Unfortunately, that kind of writing proved incompatible with a weekly frequency though, and hence most issues focused on “newsy” links. But with all the other sources of news out there, and a noticeable uptick in tech coverage from mainstream outlets, I feel this adds less and less value, and I want to move away from it. Hence, I’ll focus on long-form content from now on, and that probably means this newsletter will become less regular, and certainly not weekly. There may still be links, but more in the spirit of “this is interesting” rather than “this is what happened last week”.
As always, thanks for reading and let me know what you think by replying to this mail.
A weekend project: check your phone for signs of NSO’s Pegasus snooping tool
Israeli cybersurveillance company NSO has appeared many times in Surveilled (their first mention was in issue 2!), and they hit the news again recently. A list allegedly containing some 50,000 phone numbers that NSO was asked to surveil was leaked to a coalition of journalists and activists, including Amnesty International.
This coalition did a deep dive on the list’s content and identified numerous politicians, activists and journalists, from all over the globe. They contacted some of them to analyse their phones and look for any sign of NSO’s Pegasus tool, and did indeed find traces of infection on a number of them. The Verge has a useful overview to bring you up to speed on the whole story. Bottom line, this seems to confirm that NSO doesn’t limit the use of its tools to criminals only.

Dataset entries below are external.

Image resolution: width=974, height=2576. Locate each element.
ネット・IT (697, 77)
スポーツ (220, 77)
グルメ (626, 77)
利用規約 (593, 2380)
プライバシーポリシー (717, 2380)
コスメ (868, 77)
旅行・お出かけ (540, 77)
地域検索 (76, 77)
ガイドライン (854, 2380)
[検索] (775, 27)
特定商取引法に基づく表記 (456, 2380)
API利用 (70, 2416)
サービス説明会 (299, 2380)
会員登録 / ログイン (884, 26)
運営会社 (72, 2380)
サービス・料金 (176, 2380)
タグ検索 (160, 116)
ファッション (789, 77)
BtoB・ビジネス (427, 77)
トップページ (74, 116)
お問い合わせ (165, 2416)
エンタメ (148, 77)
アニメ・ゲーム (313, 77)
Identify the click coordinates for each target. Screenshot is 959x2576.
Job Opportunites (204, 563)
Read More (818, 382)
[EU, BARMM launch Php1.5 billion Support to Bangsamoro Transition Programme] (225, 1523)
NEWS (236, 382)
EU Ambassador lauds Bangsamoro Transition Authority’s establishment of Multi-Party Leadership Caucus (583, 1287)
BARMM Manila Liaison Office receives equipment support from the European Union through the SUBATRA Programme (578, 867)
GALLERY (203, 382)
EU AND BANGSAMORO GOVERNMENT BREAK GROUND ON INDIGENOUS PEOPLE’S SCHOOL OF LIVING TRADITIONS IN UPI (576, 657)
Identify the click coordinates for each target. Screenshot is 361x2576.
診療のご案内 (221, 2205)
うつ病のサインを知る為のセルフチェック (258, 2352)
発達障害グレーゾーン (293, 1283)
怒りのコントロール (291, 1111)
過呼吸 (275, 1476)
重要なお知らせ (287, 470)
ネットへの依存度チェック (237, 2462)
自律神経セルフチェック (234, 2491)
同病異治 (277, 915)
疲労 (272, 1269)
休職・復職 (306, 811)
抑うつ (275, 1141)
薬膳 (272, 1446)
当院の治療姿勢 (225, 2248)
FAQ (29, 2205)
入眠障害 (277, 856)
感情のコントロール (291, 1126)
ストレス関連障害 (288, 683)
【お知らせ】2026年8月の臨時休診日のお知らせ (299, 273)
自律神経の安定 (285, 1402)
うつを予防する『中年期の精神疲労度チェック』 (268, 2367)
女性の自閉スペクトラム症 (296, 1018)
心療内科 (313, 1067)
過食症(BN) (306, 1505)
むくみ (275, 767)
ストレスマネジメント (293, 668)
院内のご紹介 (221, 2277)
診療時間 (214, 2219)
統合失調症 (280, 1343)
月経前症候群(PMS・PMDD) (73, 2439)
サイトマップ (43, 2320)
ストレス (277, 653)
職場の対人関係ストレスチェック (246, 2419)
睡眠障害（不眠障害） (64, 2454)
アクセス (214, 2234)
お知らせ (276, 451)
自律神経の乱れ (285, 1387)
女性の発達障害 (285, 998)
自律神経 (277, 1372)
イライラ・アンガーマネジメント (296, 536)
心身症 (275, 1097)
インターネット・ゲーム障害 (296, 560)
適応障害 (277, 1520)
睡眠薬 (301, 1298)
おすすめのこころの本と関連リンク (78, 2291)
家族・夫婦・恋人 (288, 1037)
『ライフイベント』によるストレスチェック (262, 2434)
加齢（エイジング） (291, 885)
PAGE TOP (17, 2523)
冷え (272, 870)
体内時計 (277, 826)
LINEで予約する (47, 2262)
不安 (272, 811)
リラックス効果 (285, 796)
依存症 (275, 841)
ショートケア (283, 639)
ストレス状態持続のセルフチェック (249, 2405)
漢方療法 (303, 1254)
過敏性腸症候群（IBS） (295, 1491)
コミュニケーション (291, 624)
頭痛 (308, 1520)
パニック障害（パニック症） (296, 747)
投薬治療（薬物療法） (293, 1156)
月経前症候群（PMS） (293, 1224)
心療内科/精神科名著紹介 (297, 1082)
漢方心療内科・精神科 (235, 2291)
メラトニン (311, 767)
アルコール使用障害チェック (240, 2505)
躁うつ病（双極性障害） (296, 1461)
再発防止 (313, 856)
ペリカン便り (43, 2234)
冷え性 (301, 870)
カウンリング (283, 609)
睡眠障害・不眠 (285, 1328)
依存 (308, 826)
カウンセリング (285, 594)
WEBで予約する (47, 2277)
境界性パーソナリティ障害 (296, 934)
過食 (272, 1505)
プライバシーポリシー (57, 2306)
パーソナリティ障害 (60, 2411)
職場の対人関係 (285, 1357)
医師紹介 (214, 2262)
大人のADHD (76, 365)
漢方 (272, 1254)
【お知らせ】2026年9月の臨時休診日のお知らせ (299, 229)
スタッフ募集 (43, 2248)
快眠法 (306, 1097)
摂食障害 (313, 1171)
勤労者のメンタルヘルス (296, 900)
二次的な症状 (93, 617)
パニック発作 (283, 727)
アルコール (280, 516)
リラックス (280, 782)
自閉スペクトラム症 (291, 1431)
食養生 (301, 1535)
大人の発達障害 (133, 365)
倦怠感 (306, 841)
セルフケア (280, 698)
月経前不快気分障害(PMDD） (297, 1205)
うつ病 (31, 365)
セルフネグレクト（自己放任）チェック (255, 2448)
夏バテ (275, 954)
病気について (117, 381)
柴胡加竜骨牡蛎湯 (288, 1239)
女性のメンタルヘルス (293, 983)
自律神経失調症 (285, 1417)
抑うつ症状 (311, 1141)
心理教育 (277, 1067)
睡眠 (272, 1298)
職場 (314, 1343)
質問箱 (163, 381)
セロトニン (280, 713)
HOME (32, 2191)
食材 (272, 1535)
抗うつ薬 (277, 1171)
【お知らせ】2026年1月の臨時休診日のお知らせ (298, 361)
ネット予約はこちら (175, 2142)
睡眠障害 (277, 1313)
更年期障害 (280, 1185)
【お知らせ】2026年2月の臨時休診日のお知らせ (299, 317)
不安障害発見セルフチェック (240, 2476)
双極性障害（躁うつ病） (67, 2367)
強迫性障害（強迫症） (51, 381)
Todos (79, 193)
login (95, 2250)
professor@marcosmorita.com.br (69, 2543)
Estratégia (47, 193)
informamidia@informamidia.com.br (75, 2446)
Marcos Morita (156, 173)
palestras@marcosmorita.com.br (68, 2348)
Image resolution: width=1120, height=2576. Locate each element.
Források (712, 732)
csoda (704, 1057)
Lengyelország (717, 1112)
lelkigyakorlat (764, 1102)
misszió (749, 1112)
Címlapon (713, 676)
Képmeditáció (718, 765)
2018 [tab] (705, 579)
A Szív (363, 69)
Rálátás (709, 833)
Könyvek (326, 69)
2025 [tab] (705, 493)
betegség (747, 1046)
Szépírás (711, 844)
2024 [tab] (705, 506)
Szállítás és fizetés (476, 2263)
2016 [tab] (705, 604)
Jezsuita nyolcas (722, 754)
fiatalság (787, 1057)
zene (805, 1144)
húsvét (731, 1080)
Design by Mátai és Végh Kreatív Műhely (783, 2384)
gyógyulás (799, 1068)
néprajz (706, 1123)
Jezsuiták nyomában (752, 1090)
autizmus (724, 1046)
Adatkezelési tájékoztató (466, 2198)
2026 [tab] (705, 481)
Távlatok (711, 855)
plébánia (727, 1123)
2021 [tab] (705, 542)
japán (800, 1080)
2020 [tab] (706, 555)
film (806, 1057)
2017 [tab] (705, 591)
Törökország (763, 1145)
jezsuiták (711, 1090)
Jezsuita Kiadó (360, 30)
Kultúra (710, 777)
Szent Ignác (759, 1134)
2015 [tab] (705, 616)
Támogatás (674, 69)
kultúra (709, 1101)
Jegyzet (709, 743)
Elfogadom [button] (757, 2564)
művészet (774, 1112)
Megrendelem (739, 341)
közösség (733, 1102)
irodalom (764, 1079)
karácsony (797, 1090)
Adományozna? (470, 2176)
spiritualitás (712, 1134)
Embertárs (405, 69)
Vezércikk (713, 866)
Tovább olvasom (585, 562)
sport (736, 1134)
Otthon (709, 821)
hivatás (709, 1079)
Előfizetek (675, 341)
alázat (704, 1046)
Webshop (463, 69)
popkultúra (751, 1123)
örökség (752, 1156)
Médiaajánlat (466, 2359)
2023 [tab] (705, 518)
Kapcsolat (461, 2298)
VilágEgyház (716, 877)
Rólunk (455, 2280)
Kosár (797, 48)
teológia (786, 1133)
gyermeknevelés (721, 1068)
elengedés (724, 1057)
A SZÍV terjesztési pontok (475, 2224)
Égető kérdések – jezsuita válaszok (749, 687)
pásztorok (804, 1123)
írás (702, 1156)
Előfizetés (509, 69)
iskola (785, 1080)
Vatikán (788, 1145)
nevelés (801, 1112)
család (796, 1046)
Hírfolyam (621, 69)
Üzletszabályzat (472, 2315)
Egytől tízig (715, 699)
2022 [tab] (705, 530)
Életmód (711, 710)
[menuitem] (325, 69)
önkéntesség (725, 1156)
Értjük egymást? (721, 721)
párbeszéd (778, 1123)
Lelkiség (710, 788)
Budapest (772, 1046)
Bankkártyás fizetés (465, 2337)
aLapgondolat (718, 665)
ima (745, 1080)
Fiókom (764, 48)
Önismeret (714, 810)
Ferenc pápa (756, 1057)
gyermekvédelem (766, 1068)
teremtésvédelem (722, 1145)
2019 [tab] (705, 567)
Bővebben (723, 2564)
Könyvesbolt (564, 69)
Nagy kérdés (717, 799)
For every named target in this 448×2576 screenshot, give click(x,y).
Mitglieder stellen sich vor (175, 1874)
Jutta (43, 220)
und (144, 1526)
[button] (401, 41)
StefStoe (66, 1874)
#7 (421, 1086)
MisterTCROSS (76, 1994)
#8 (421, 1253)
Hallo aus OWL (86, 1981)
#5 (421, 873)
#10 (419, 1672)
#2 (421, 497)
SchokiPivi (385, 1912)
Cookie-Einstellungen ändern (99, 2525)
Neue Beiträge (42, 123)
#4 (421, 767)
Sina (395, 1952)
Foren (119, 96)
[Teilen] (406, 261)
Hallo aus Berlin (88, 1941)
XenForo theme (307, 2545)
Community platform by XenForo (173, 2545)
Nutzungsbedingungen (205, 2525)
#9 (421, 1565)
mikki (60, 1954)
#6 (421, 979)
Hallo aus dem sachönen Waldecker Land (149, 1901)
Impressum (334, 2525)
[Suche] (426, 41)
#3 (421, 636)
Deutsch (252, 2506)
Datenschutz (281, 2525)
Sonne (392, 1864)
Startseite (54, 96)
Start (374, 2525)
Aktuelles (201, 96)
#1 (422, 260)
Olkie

As part of the investigation, Amnesty International also released a tool (see Section 11) that allows you to check your own phone for signs of infection. A word of warning before you rush in, it’s not for the faint-hearted. Using the tool requires installing development tools and using the command line. Amnesty’s documentation is a useful reference, and again The Verge has a good guide providing more help.
So much for the alarm and paranoia at this point: in fact the odds are very small that your phone is compromised, unless of course you actually are a high-profile criminal or perhaps a high-ranking opposition politician in an authoritarian state. The reason is that NSO’s Pegasus is a tool for targeted cybersurveillance, as opposed to the mass cybersurveillance that we all fall victim to through the ad-tech business model.
The bad news is that if you are a valuable enough target for targeted cybersurveillance, you practically have no means to defend yourself at all. A tool like Pegasus depends on flaws in the software of your phone, and despite manufacturers’ best efforts, such flaws will always exist, and will always be exploited. In fact, there are flaws all along the infrastructure that powers our digital world (cellular networks, internet routers, servers...), and companies exist to exploit all of them for surveillance.
What that world looks like and what it could mean for our politics and society is beautifully and thrillingly described in Cory Doctorow’s latest book, Attack Surface. The book does a great job at explaining the technology, business and politics (some of the groups involved with the reporting on NSO provided advice, such as Citizen Lab), and what it means for ordinary citizens. After finishing it, you’re left with a vague unease about the direction we’re heading, but it remains abstract.
And that’s why, despite the low risk of infection, it’s still worth checking your phone for signs of Pegasus. At a minimum, the process will yield new insights into how your phone works, and seeing the output of Amnesty’s tool will bring home just how much information can be gleaned from it. For example, the log of my message interactions alone weighs in at some 9MB, or some 5,000 A4 pages, and I’m not a particularly prolific “messager”...
Of course, by now there is no chance we will give up our phones or the internet, both are completely intertwined with our lives. But additional technical insight is always useful, and will hopefully nudge us to be more mindful of how we use these powerful tools, and more vigilant of the increase in surveillance enabled by our systems of politics and business. So by all means, block out a couple of hours next weekend to check your phone.